DESCRIPTION OF THE TASK:
Your answer must be the full set of records, repeated exactly.

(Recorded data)
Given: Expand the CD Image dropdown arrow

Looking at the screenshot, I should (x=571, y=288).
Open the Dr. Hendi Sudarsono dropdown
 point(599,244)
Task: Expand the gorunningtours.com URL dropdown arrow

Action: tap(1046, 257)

FINISHED TASK:
Given: Expand the CD Image dropdown arrow

Looking at the screenshot, I should (x=571, y=288).
Open the Dr. Hendi Sudarsono dropdown
 point(599,244)
Task: Expand the gorunningtours.com URL dropdown arrow

Action: tap(1046, 257)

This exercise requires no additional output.